%%
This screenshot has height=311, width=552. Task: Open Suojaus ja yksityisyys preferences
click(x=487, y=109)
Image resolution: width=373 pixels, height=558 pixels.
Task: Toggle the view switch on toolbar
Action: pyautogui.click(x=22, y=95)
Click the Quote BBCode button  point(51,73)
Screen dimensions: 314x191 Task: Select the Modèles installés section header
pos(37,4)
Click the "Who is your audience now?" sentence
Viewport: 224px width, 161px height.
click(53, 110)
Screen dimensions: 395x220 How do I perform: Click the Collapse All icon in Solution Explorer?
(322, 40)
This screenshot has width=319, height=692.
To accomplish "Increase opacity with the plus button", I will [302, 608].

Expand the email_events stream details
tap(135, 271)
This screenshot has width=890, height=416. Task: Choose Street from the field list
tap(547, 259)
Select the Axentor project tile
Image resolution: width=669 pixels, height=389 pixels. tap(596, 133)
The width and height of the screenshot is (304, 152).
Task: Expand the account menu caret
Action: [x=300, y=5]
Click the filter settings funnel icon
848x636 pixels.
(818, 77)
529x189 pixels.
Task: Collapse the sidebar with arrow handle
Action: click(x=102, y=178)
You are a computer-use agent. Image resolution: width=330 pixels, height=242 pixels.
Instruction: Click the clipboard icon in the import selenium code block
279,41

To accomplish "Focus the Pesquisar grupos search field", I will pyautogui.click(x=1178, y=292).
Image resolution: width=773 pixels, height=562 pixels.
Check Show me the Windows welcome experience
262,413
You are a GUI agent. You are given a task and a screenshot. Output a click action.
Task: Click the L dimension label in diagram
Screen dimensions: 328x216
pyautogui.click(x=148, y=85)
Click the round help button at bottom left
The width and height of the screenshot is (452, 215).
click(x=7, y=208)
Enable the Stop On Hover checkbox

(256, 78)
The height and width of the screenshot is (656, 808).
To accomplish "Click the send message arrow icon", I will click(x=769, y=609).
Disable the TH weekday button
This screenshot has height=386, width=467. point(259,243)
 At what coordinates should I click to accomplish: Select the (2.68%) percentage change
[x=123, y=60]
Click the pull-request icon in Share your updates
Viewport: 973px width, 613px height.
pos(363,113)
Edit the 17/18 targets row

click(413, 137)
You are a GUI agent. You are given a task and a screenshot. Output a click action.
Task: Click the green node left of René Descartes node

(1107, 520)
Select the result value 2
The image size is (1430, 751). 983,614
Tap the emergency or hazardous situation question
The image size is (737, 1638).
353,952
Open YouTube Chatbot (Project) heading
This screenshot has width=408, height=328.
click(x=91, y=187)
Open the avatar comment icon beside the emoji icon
%%
Work required: Look over the records above and filter for each line with the word "will".

Output for this exercise:
To accomplish "Increase opacity with the plus button", I will [302, 608].
To accomplish "Focus the Pesquisar grupos search field", I will pyautogui.click(x=1178, y=292).
To accomplish "Click the send message arrow icon", I will click(x=769, y=609).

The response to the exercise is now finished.